READING PASSAGE:
::::

In a k'th one of the ultrasonic frequency subbands X(m,k), adaptive filter 407 generates an estimate Û(m, k) of the subband echo signal U(m,k), where m denotes the time frame index. Differencer S subtracts the echo estimate Û(m,k) from the subband microphone signal Y(m,k) output by analysis filter bank 406 to form an error (signal) Z(m,k) that is fed back into adaptive filter 407. Adaptive filter coefficients of adaptive filter 407 are adjusted responsive to the fed back error signal. Power estimator 408 computes a running estimate of the mean squared error (power) E|Z(m,k)|² of the error signal Z(m,k) and detector 410 detects a changing people presence, e.g., when somebody walks into room 204 where nobody has been for a while, based on the mean squared power.
The following is an explanation of how the mean squared error E |Z(m, k)|² is a good indicator of whether someone enters the room 204. Let X_k(m) = [X(m,k), X(m-1,k) ... X(m-M+1, k)]^T denote a delay line for adaptive filter 407, where M denotes the number of adaptive filter coefficients employed in the adaptive filter. Furthermore, let Ĥ_k (m) denote the vector of the M adaptive filter coefficients. The echo estimate can then be written: $Û (m, k) = X_{k}^{H} (m) {\hat{H}}_{k} (m)$

where (·)^H denotes the Hermitian operator. The time-frequency domain transformation of the microphone signal y(n) is given by: $Y (m, k) = X_{k}^{H} (m) H_{k} (m) + V (m, k) + W (m, k)$

where H_k(m) is the unknown optimal linear filter, and where it is assumed that the error introduced by analysis filter bank 406 is negligible. The error is then given by the following equation (3): $Z (m, k) = Y (m, k) - Û (m, k) = X_{k}^{H} (m) (H_{k} (m) - {\hat{H}}_{k} (m)) + V (m, k) + W (m, k)$

and the mean squared error can be written as the following equation (4): $E {|Z (m, k)|}^{2} = (H_{k}^{H} (m) - {\hat{H}}_{k}^{H} (m)) R_{X_{k}} (m) (H_{k} (m) - {\hat{H}}_{k} (m)) + σ_{V}^{2} (m, k) + σ_{W}^{2} (m, k)$

where $R_{X_{k}} (m) = ({EX}_{k} (m) X_{k}^{H} (m))$
is the correlation matrix, $σ_{V}^{2} (m, k) =$
E|V(m, k)|² and $σ_{W}^{2} (m, k) = E {|W (m, k)|}^{2} .$
Assuming x(n) is stationary, the correlation matrix will be constant and independent of m, i.e., R_Xk (m) = R_Xk. Then the following relationship applies: $E {|Z (m, k)|}^{2} = {‖ H_{k} (m) - {\hat{H}}_{k} (m) ‖}_{R_{X_{k}}}^{2} + σ_{V}^{2} (m, k) + σ_{W}^{2} (m, k)$

where ${‖ . ‖}_{A}^{2}$
denotes the A-norm. From equation (5) it is seen that E|Z(m, k)|² comprises three main terms. The first term is the R _Xk -norm of the divergence between optimal and estimated filter coefficients, the second term is the power of the local sound signal (v(n)), and the third terms is the power of the background noise (w(n)). It is assumed in the following that the power of the background noise is stationary and time-invariant.

::::

SUPPLIED INFORMATION:
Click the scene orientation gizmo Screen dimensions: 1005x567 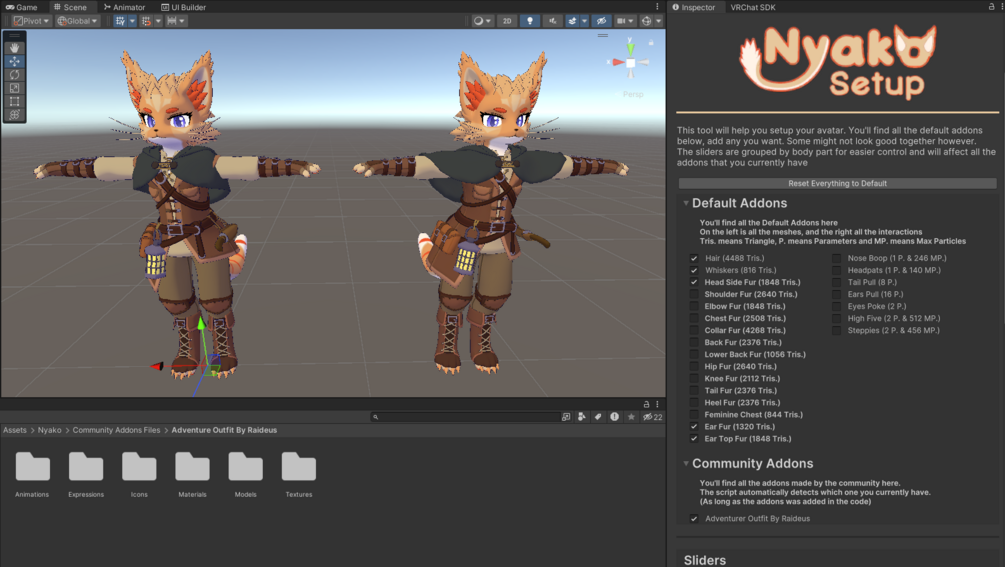pos(630,62)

::::

WHAT THE EXERCISE ASKS: Condense the paragraph of the excerpt that begins "In a k'th one of the ultrasonic frequency subbands" into a bulleted list, retaining its main facts. The material is not required for what follows.

SOLUTION FOR THIS PROBLEM:
- In the k'th ultrasonic frequency subband X(m,k), adaptive filter 407 produces an estimate Û(m,k) of the subband echo signal U(m,k), where m is the time frame index.
- Differencer S subtracts Û(m,k) from the subband microphone signal Y(m,k), which is output by analysis filter bank 406. The result is the error signal Z(m,k), which is fed back into adaptive filter 407.
- The coefficients of adaptive filter 407 are adjusted in response to this fed-back error.
- Power estimator 408 computes a running estimate of the mean squared error (power) E|Z(m,k)|².
- Detector 410 uses this power to detect a change in people presence. An example is someone entering room 204 after it has been empty for a while.